Could you repeat every record below exactly, leaving out the pictures?

Items listed in a dataset:
________________
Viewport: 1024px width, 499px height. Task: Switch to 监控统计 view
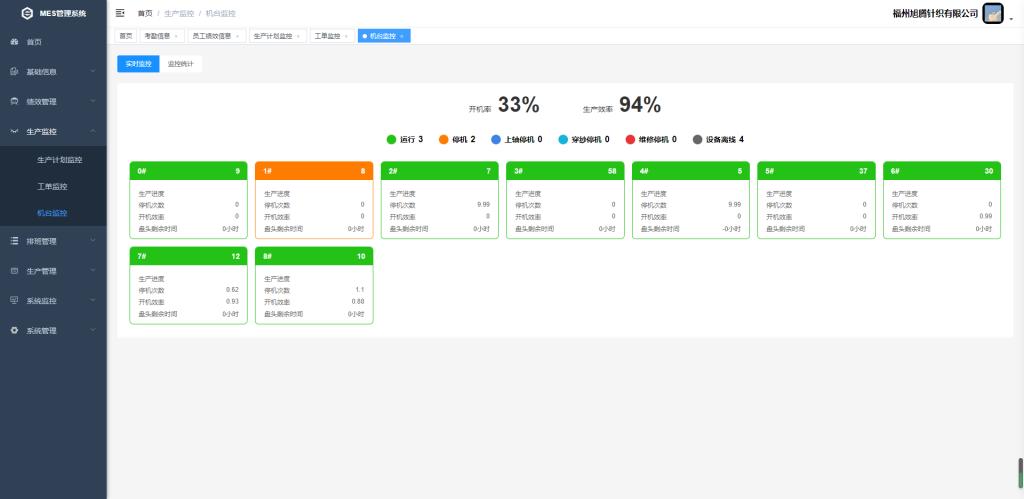click(x=181, y=64)
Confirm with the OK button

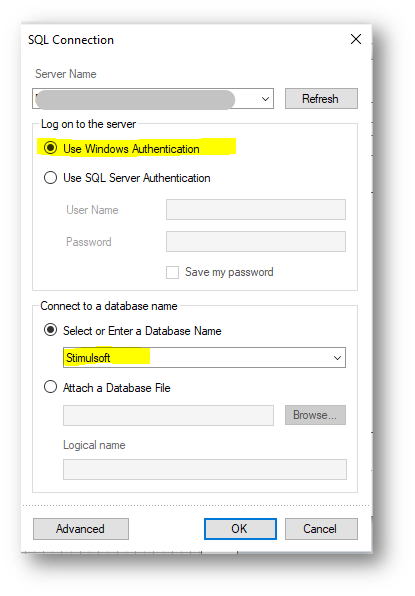click(240, 529)
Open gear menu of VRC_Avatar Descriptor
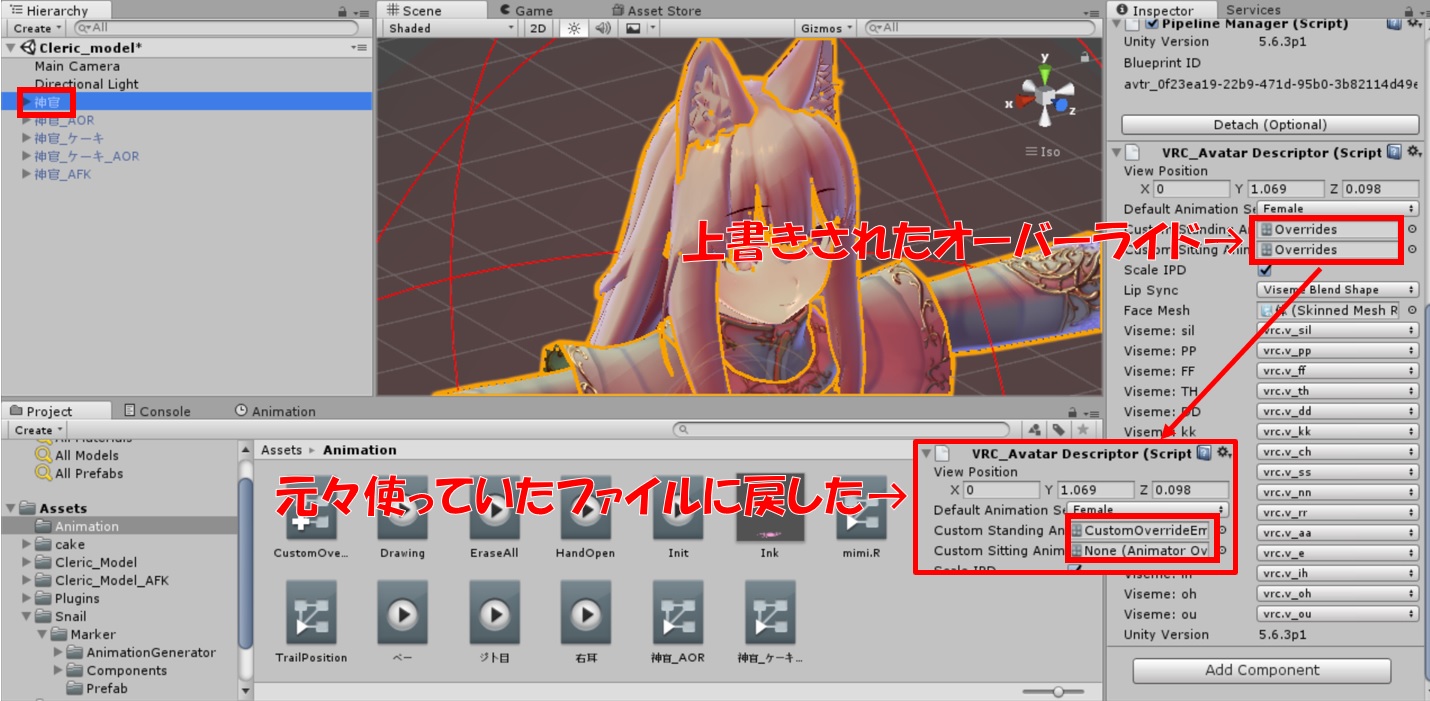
________________
Written response:
Viewport: 1024px width, 499px height. Task: Switch to 监控统计 view
click(x=181, y=64)
Confirm with the OK button

click(240, 529)
Open gear menu of VRC_Avatar Descriptor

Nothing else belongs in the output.